Cosa fare: Scrivi il seguito del brano su G., l'operaio scontento, cominciando subito dopo la sua ultima frase.

Brano di partenza:

=-=-=-=-=

A raccontarli è G., un operaio scontento e amareggiato che si barcamena tra menefreghismo e distrazioni in un mondo nel quale le tecnologie della comunicazione, anziché avvicinare le persone, le riducono a monadi isolate sempre più incapaci di costruire qualcosa di significativo. I sentimenti che G esplora dentro di sé non si riferiscono solo alla sua intimità, ma si estendono anche a ciò che intanto è accaduto o si sta verificando nella società italiana e nella situazione internazionale, verso cui si sente un po' come tutti noi : critico, disgustato ed impotente. Benché dichiarato dall'autore che il testo non ha riferimenti autobiografici né intenti socio-antropologici, io, da semplice spettatrice e considerando anche il dibattito che poi è emerso tra il pubblico, suppongo che contenga anche qualche velata provocazione verso menti e coscienze semiaddormentate, secondo un assioma che andava di moda un po' di tempo fa e che recita: il personale è politico. Così infatti qualcuno fra il pubblico ha parlato di mancanza di speranza, qualcun altro di crisi di ideali o ideologie e di luoghi o tempi in cui discutere insieme per costruire la realtà desiderata, qualcun altro, di fronte alle miserie della scuola e alla crisi dell'educazione, ha sollevato il problema del calo dell'attenzione alimentato dall'uso dei telefonini e delle loro infinite applicazioni.

=-=-=-=-=

Registrazioni salvate:
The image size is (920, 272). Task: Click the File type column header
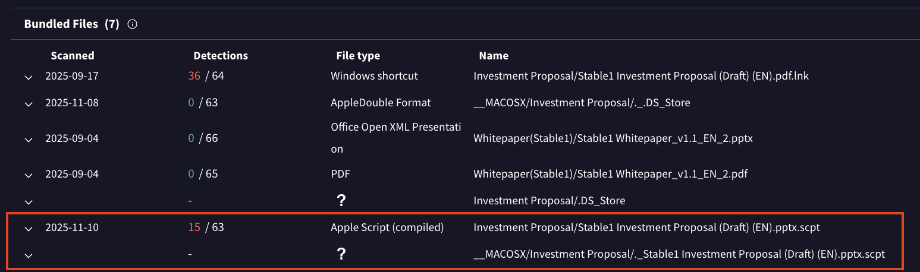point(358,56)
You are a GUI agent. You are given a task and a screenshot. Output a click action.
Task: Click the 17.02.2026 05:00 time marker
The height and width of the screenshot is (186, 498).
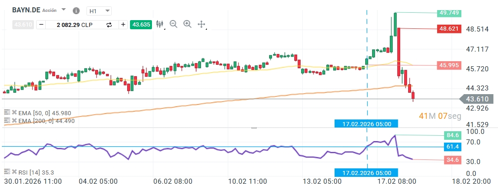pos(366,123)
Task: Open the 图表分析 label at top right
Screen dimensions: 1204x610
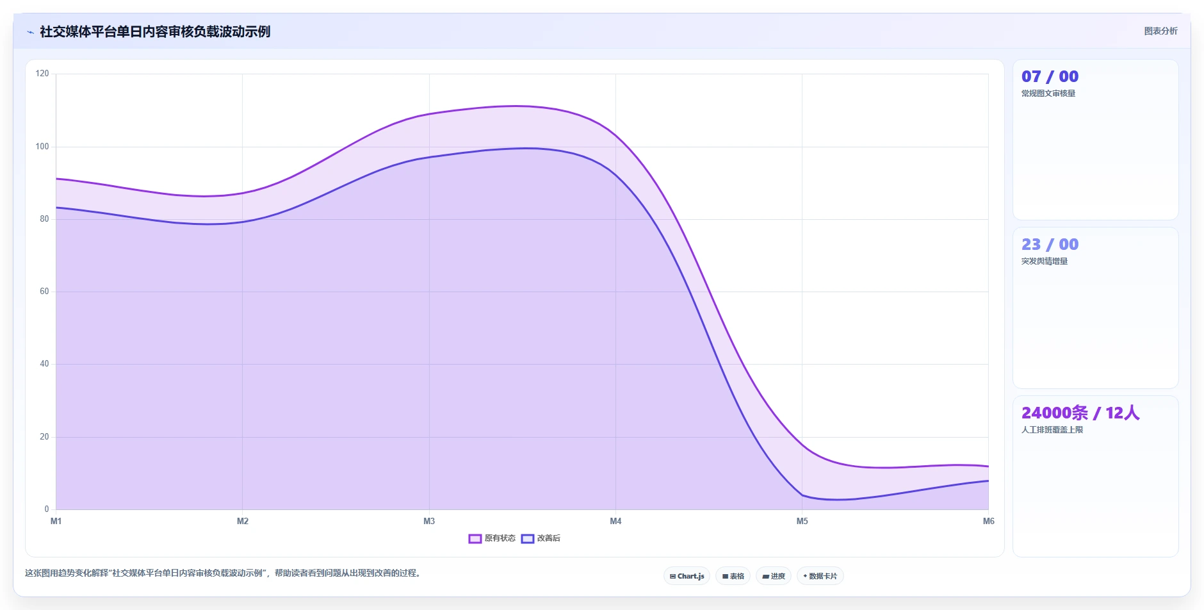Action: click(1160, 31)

=-=-=-=-=

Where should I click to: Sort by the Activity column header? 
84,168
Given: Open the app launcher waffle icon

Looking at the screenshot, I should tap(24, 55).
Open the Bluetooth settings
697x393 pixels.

=-=-=-=-=

Risposta al compito:
Dunque molti i temi emersi, compreso l'ormai ricorrente nota a margine, ma non troppo, sul mondo dell'editoria e del suo ruolo nella diffusione della cultura, ruolo che sempre più spesso viene meno in quanto piegata all'economia. Si pubblica ciò che si vende, insomma. Preoccupazione che, se ho ben inteso, ha manifestato anche l'editor del libro in questione, forse per i temi trattati ed opportunamente revisionati. Ma Vergoni ha l'aria di muoversi assai bene e senza lasciarsi impressionare anche in questi ambiti, costruendo un libro che può interessare un'ampia fetta di pubblico.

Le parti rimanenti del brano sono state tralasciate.